Recent studies show that women hold about 26% of technology jobs in the U.S., despite making up almost half of the workforce. Women make up 35% of all workers in computer systems design and related services in the U.S.

Improving gender equality in the workplace reduces the likelihood that products, including generative AI, will exhibit bias. A 2018 Deloitte study found that when organizational leaders support inclusion, 70% of employees report an increase in “respect, value, and longing,” as well as “psychological safety; and inspiration.”

On the other hand, fewer women in tech limit the pool of people who can help companies find solutions to real-world problems. For example, the projects that Technovation groups work on are often aligned with the UN General Assembly’s global goals.

To encourage young women to pursue careers in tech, companies should look beyond traditional higher education paths to find the skills they want to hire, Chklovski said. Much of the talk about AI in education is “shortsighted,” she suggested, because the technology is moving too quickly.

“Rapid engineering is something else. People talk about it, and I think that’s too low a goal,” she said. “Because by the time you’re designing curriculum, training teachers, implementing it at scale, the technology has already changed. It’s more about educating young people, especially building future-proof skills, where lifelong learning is key.”

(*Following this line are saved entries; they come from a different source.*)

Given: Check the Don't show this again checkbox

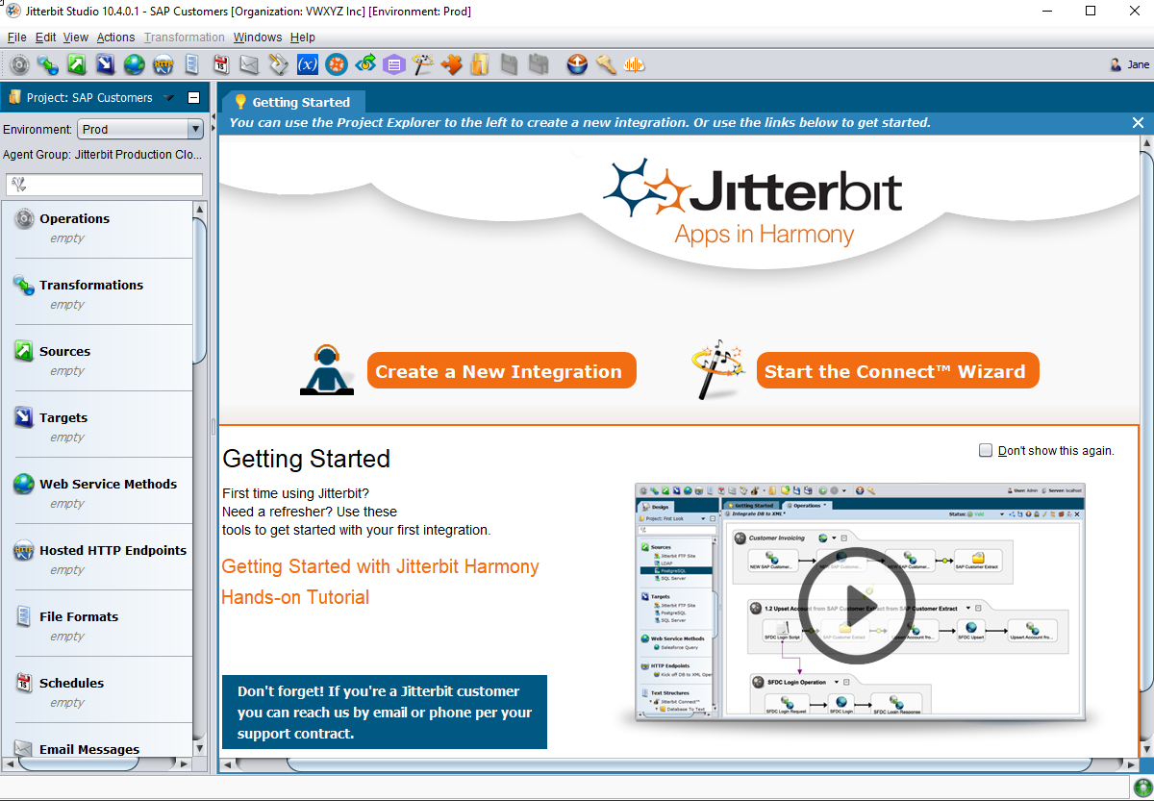Looking at the screenshot, I should pyautogui.click(x=986, y=450).

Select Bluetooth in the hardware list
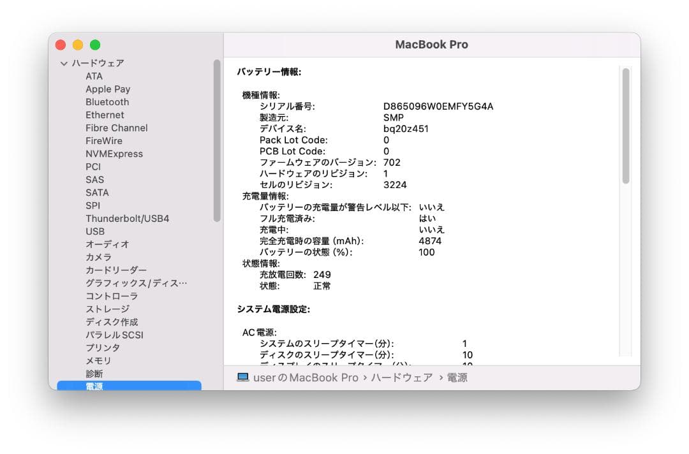point(107,102)
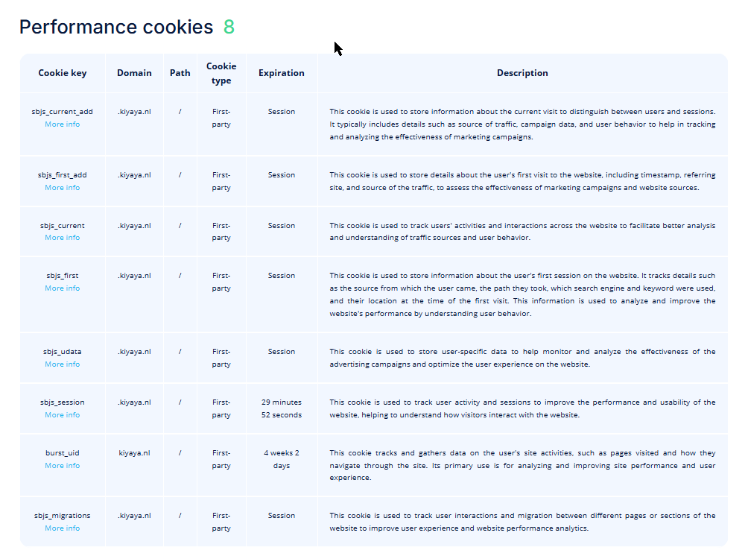
Task: Click the burst_uid cookie key name
Action: [x=63, y=452]
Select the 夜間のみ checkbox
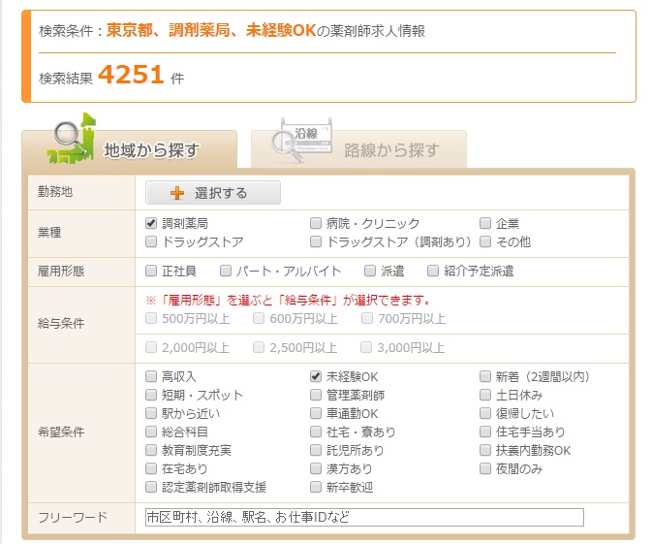 [x=486, y=468]
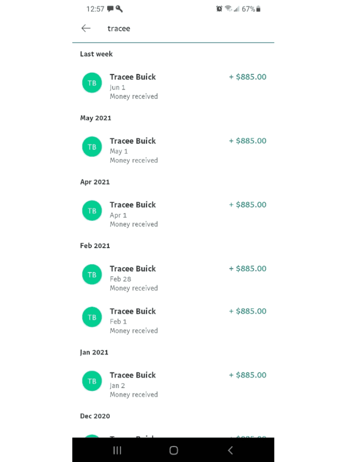Tap the TB avatar for Jan 2 payment
This screenshot has height=462, width=347.
pos(92,381)
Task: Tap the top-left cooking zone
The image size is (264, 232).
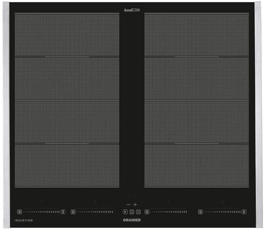Action: [67, 35]
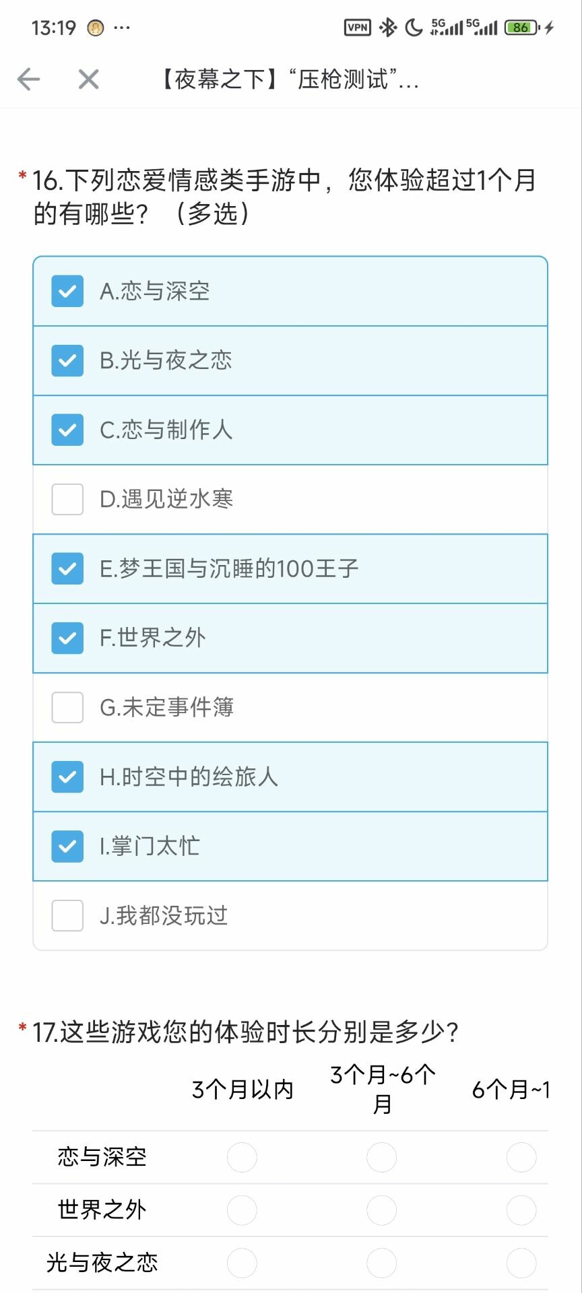
Task: Tap the VPN status icon
Action: click(x=357, y=28)
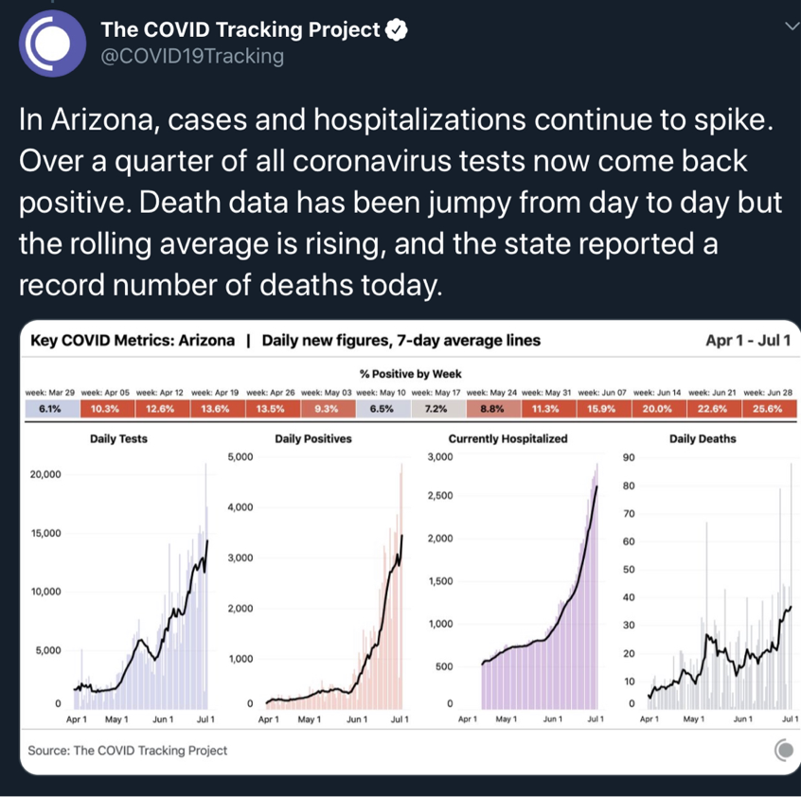Visit the @COVID19Tracking handle link
The width and height of the screenshot is (801, 797).
click(192, 57)

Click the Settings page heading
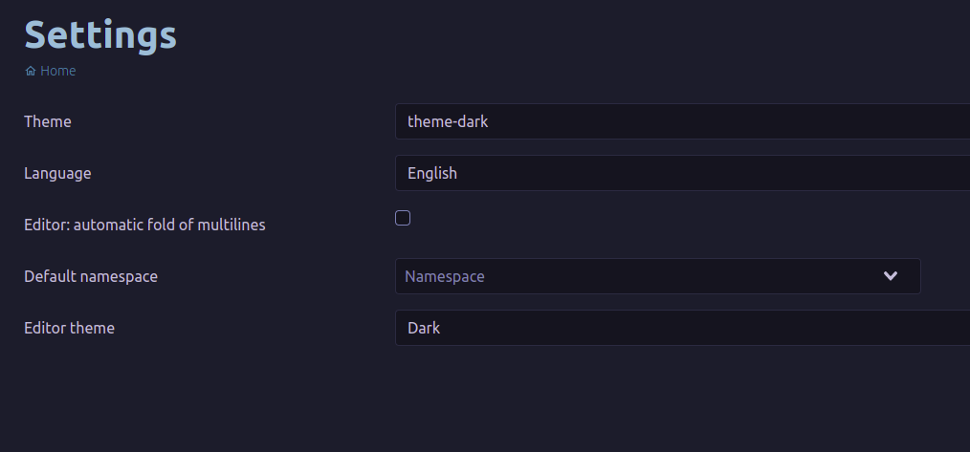(100, 34)
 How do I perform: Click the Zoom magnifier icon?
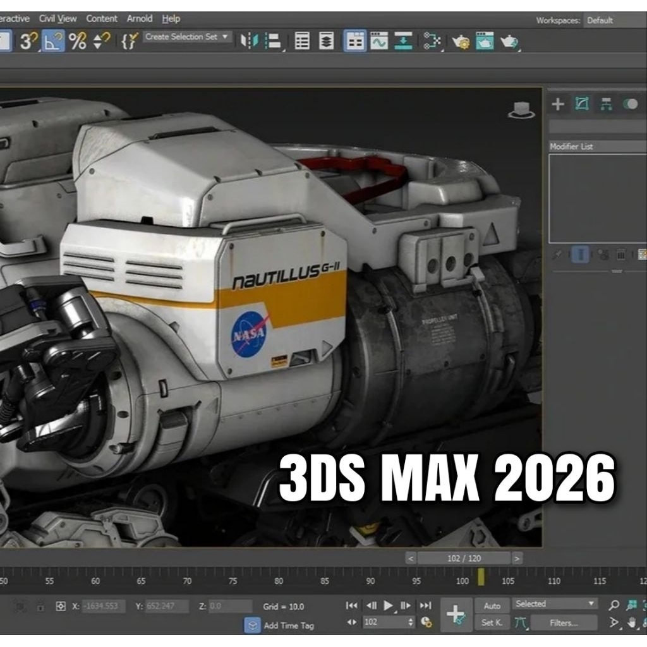615,605
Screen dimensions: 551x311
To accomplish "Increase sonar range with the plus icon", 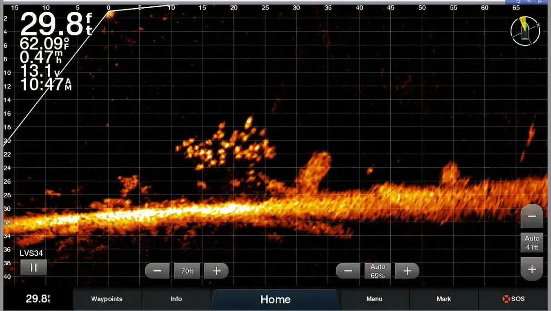I will pos(216,271).
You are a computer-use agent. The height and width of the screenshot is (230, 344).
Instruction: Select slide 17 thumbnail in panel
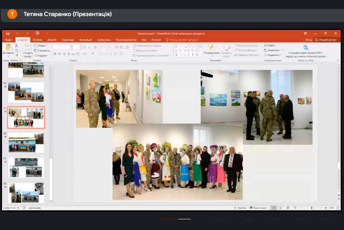[26, 167]
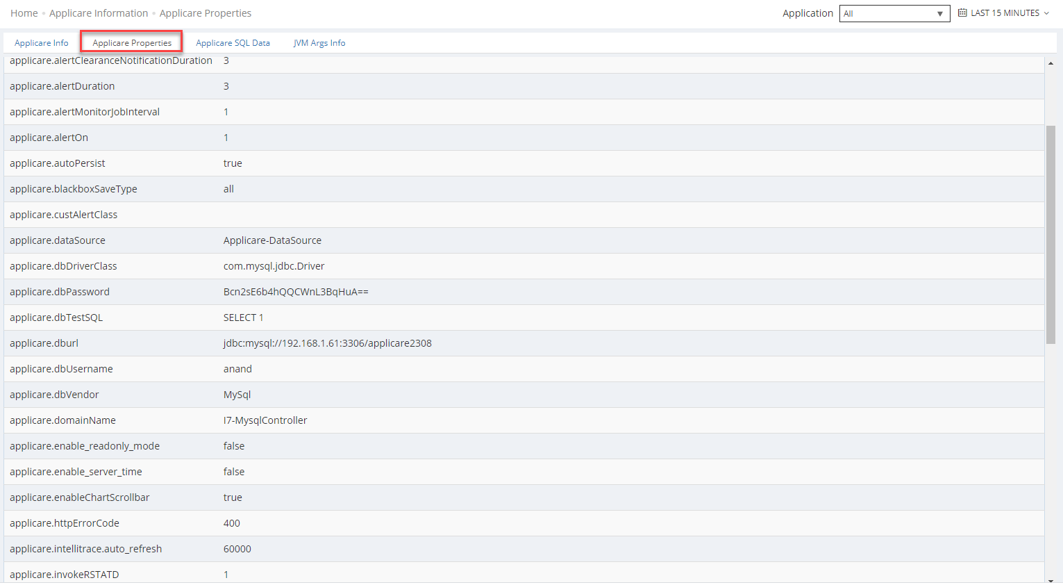Click the Application dropdown arrow
Viewport: 1063px width, 585px height.
pyautogui.click(x=940, y=14)
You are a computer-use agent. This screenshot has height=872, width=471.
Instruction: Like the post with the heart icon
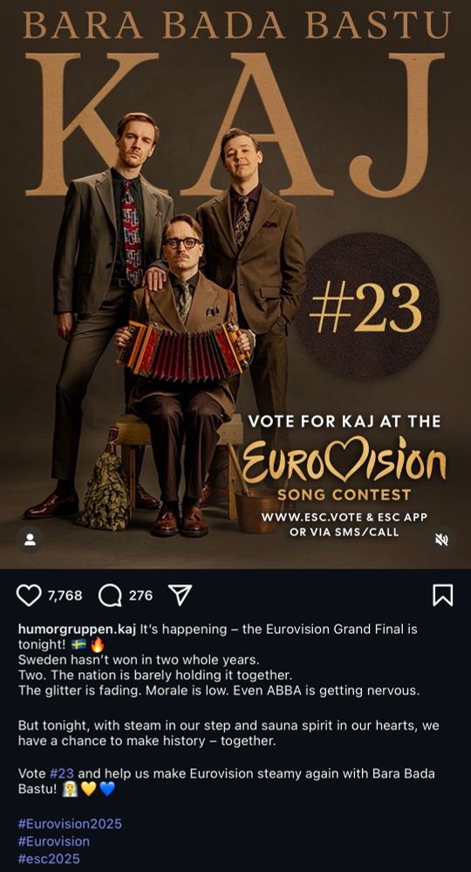point(29,596)
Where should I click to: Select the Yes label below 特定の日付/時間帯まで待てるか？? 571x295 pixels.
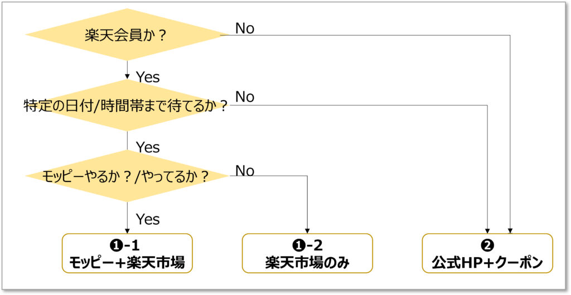[x=148, y=148]
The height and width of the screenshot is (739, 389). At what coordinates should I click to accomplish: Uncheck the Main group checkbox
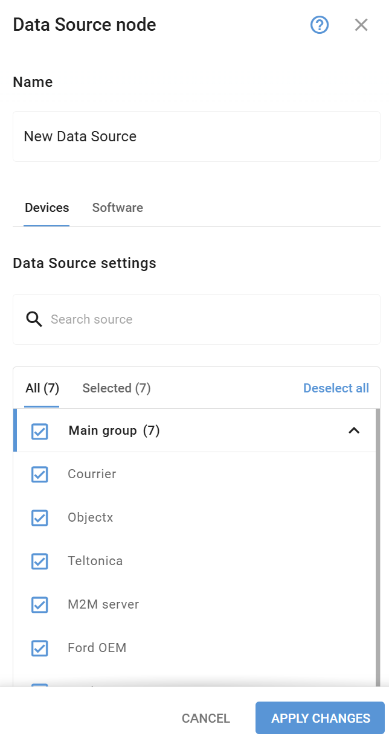(x=39, y=431)
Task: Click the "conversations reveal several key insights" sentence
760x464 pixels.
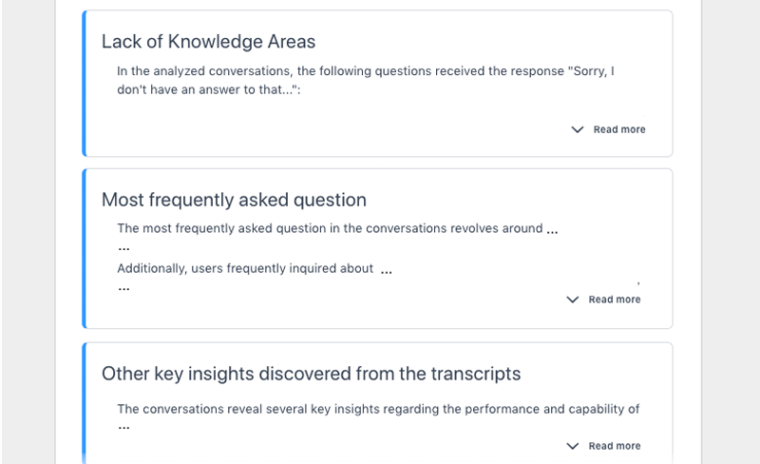Action: (x=377, y=409)
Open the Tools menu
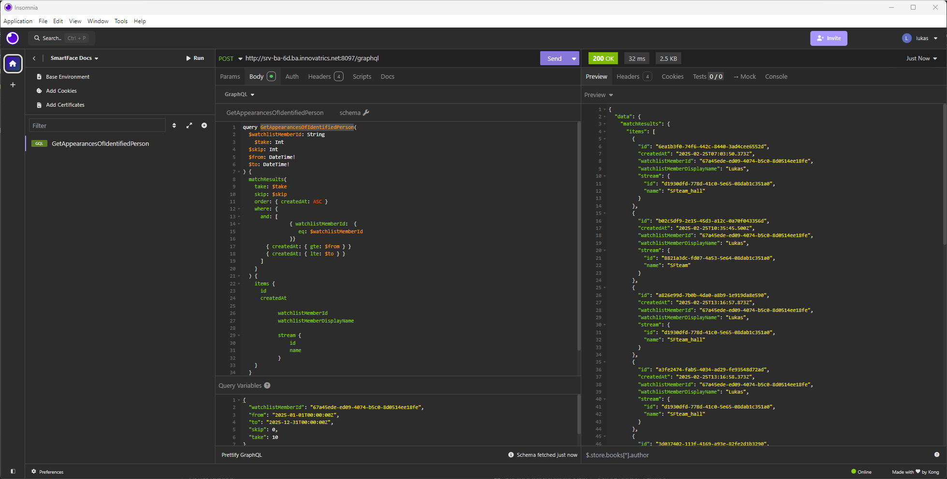 tap(121, 21)
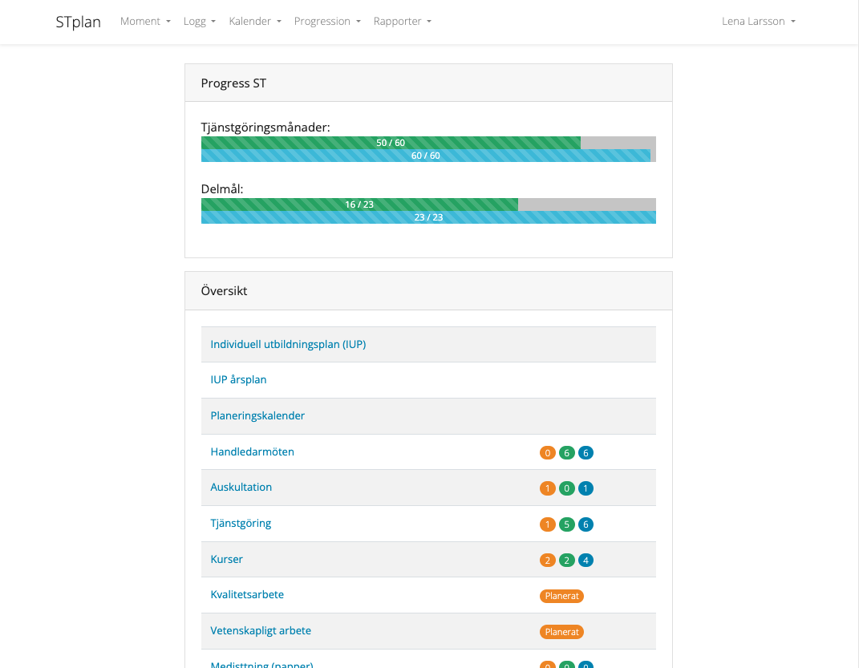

Recruiters should look for products that young women like Technovation’s graduates have already created and problems they’ve solved. For example, Chklovski said, a Technovation team created an Uber-like app in 2010, before ride-sharing companies became popular. Another group created an app that encouraged digital “focus time,” long before it became a common mantra that people might have trouble concentrating in the face of a flood of digital information.

She suggested that companies approach workplace training in a project- and practice-oriented way, encouraging people to pick a problem and learn how to solve it, rather than watching “extremely boring” training sessions.

Companies should also consider offering internships to young women who have computer science degrees or practical experience outside the top 20 universities, Chklovski noted.

“We have 11,000 female graduates who are over 18 years old — looking for internships, early career opportunities — and have a solid portfolio of what they’ve built, what problems they’ve solved,” she said. “That takes some of the uncertainty out of hiring.”